> _PROBLEM TO SOLVE_:
Show the lines below where "accomplish" occurs.

> _LISTED ENTRIES_:
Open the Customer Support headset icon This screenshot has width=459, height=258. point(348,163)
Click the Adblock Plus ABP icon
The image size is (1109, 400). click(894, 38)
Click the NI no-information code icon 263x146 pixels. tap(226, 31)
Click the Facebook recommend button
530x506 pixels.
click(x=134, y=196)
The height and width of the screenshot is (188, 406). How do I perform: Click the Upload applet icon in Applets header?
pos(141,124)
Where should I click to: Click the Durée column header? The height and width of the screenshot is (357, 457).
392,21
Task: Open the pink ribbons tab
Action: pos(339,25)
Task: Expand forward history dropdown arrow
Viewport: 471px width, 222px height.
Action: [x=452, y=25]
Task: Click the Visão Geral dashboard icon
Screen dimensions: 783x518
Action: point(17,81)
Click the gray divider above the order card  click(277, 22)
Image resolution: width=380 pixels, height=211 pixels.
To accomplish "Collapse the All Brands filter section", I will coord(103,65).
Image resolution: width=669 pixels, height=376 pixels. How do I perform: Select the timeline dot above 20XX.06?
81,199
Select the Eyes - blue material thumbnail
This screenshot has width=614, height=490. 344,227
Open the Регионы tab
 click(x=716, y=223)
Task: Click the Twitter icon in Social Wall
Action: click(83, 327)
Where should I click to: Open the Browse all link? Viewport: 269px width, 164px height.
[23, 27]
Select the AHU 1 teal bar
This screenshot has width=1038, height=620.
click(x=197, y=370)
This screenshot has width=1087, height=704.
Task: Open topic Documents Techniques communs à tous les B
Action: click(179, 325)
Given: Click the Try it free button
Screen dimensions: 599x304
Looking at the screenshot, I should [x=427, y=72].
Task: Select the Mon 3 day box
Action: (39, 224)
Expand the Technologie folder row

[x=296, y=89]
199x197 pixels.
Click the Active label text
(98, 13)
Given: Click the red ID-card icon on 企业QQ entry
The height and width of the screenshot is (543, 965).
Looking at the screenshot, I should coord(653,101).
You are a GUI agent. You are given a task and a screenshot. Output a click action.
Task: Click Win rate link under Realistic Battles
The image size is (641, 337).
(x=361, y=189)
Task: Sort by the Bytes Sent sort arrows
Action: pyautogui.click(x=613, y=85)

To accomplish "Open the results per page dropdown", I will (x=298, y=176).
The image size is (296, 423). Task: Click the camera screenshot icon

> _ANSWER SPACE_:
To accomplish "Collapse the All Brands filter section", I will coord(103,65).
To accomplish "Open the results per page dropdown", I will (x=298, y=176).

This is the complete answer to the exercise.